The UN World Health Organisation says in a study that "noise, stress and shift work can cause reduced sleep and fragmented sleep."
"The main effects of sleep deprivation include physical effects (sleepiness, fatigue, hypertension), cognitive impairment (such as) deterioration of performance, attention and motivation... and increase of the likelihood of accidents at work and during driving," the study says.
"There are many reasons why Egyptians have a hard time sleeping," says Dr. Moustafa. In addition to the factors mentioned by WHO, "we are big tea drinkers, a large part of the population is overweight; all these reasons are not conducive to a good night's sleep."
Treatment will depend on the condition.
Once respiratory, heart-related and neurological problems are dismissed, patients may be advised to alter lifestyles by cutting back on caffeine and taking up exercise.

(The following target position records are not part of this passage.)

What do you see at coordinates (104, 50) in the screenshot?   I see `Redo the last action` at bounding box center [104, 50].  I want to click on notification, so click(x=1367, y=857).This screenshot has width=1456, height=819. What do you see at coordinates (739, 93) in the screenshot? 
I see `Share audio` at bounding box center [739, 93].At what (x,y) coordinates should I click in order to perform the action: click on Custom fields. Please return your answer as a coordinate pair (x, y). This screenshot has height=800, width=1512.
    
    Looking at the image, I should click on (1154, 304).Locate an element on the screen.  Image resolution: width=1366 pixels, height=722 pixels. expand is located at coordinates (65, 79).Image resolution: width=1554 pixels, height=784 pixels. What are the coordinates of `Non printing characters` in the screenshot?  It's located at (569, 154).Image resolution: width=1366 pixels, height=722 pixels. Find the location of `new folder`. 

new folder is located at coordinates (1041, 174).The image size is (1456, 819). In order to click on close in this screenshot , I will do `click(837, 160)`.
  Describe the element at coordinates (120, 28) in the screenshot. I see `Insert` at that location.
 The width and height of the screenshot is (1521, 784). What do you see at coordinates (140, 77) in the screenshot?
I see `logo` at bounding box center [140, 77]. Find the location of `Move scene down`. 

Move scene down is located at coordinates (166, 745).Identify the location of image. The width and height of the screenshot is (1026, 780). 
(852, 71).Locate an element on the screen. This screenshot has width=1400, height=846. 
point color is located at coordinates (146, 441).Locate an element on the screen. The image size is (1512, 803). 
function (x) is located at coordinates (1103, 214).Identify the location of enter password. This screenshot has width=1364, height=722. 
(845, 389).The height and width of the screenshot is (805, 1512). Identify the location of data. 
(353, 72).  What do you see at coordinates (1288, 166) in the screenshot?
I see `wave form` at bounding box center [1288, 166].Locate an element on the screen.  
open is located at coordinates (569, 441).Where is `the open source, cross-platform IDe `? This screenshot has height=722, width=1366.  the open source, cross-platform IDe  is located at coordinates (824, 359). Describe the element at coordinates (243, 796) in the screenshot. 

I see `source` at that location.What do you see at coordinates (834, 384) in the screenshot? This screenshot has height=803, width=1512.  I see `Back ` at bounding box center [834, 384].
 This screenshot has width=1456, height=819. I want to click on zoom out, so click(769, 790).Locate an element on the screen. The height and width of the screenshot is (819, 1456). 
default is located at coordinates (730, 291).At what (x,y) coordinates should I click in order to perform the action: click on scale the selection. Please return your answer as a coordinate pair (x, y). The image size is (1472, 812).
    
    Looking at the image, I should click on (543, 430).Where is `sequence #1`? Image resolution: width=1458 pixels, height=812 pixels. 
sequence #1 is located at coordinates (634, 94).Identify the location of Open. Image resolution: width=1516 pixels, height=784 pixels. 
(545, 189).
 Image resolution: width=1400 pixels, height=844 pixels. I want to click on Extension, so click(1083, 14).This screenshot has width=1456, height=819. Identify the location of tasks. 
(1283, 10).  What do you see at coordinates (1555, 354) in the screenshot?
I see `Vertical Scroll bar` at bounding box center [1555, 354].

They may be given sleeping aids, such as a little contraption clipped on the nose to help reduce snoring or they may need medication.
Manal, a 21-year-old waitress at a Cairo cafe, has no illusions why sleep is such a problem in the Big Mango.
"It's not a gym-obsessed culture, and we cook very fatty food, and we like to stay up late," she says. "It doesn't sound very healthy, does it?"
Others have no reason to obey normal sleep patterns.
"If I have nowhere to go, why should I get up?" asks Shadi Mohammed, 24, who is unemployed. He graduated from a technical college four years ago and has since then been struggling to get full-time work. He gets by with odd jobs here and there.
He prefers staying up at night with his friends, having a shisha (waterpipe) at a local cafe. Going to bed early fills him with anxiety.
"It just means I get up earlier and have a whole day to remind me that I have nothing to do.